> _How to complete this task_
Restate exactly the lines from the top of the listing below to the line containing "[26-09-2022] Лабораторный марафон"; the remaining lines are not wanted.

> _Data under study_
+ + + + +

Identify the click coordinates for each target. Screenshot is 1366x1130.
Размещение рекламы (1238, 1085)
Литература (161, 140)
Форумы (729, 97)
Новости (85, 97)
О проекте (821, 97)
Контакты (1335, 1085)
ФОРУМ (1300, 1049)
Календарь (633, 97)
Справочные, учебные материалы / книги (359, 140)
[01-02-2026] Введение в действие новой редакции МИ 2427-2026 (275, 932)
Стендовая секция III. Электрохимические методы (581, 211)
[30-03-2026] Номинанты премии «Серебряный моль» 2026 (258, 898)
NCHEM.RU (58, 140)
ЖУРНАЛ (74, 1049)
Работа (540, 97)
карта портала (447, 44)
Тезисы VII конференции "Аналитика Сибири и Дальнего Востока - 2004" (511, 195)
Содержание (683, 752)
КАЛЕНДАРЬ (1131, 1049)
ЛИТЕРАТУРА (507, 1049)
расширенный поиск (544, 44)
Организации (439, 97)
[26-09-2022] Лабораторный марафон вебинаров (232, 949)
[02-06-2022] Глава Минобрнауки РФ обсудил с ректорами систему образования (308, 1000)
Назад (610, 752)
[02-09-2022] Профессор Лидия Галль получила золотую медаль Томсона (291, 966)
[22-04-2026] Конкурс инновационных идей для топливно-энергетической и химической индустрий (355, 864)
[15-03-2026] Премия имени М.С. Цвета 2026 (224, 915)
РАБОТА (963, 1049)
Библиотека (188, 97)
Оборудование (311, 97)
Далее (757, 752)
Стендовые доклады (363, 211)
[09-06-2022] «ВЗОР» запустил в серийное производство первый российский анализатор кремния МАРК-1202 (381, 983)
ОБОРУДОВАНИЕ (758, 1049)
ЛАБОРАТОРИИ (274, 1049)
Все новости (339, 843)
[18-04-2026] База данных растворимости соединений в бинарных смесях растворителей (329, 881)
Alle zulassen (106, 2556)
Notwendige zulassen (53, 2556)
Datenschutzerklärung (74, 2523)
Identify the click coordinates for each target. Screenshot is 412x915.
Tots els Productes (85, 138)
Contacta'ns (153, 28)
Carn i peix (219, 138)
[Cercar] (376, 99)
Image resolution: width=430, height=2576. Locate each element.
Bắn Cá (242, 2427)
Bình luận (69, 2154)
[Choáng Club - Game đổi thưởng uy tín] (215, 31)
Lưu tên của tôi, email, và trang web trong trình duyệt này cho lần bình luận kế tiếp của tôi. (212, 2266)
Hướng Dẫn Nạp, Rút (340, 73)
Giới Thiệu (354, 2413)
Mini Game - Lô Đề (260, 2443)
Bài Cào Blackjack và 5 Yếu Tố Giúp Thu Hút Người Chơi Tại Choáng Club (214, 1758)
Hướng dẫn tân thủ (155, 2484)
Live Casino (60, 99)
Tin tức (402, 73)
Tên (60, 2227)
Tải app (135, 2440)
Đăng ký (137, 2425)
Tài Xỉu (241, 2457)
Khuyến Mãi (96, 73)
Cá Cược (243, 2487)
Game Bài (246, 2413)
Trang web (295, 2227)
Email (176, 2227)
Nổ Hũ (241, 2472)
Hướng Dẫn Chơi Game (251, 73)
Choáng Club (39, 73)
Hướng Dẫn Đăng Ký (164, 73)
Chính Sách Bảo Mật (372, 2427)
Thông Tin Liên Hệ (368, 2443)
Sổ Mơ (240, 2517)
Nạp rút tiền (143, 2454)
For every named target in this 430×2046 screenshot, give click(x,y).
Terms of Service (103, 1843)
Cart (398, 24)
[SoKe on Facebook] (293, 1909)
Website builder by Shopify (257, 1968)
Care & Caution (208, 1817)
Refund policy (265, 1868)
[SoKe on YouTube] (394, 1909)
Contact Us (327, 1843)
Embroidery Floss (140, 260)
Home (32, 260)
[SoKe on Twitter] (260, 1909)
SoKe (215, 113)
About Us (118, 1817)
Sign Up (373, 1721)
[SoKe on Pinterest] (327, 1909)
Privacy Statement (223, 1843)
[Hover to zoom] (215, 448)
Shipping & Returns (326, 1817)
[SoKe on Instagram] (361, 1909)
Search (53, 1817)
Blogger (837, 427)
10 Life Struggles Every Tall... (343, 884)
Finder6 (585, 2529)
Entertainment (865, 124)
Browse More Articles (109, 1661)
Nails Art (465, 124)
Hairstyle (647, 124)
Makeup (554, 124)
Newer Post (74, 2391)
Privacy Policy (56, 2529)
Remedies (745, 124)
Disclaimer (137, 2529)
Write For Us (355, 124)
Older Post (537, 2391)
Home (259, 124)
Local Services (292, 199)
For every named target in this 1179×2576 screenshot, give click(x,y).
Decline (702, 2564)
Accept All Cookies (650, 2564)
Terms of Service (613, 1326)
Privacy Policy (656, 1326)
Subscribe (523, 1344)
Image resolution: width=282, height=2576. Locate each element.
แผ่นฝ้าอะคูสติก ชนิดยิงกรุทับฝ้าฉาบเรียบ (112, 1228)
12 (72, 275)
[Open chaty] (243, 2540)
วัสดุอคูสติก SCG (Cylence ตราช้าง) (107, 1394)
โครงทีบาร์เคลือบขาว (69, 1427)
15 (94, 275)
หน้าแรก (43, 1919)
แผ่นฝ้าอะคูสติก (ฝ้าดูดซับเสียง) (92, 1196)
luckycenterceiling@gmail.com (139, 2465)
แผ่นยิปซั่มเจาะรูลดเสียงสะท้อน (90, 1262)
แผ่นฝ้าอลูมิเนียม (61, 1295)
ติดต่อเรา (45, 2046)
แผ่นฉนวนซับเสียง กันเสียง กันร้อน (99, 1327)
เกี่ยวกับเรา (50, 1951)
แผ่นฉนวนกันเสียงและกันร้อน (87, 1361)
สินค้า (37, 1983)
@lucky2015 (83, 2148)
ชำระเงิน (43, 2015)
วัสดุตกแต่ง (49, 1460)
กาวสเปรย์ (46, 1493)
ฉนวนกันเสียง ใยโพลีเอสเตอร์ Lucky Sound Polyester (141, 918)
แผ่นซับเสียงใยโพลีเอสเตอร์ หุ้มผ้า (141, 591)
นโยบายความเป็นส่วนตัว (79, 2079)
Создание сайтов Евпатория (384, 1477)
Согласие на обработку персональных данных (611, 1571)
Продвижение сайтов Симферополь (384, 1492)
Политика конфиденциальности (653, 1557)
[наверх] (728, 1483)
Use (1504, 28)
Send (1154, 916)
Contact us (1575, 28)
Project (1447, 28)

+ + + + +

> _Your solution_
Identify the click coordinates for each target. Screenshot is 1366x1130.
Размещение рекламы (1238, 1085)
Литература (161, 140)
Форумы (729, 97)
Новости (85, 97)
О проекте (821, 97)
Контакты (1335, 1085)
ФОРУМ (1300, 1049)
Календарь (633, 97)
Справочные, учебные материалы / книги (359, 140)
[01-02-2026] Введение в действие новой редакции МИ 2427-2026 (275, 932)
Стендовая секция III. Электрохимические методы (581, 211)
[30-03-2026] Номинанты премии «Серебряный моль» 2026 (258, 898)
NCHEM.RU (58, 140)
ЖУРНАЛ (74, 1049)
Работа (540, 97)
карта портала (447, 44)
Тезисы VII конференции "Аналитика Сибири и Дальнего Востока - 2004" (511, 195)
Содержание (683, 752)
КАЛЕНДАРЬ (1131, 1049)
ЛИТЕРАТУРА (507, 1049)
расширенный поиск (544, 44)
Организации (439, 97)
[26-09-2022] Лабораторный марафон вебинаров (232, 949)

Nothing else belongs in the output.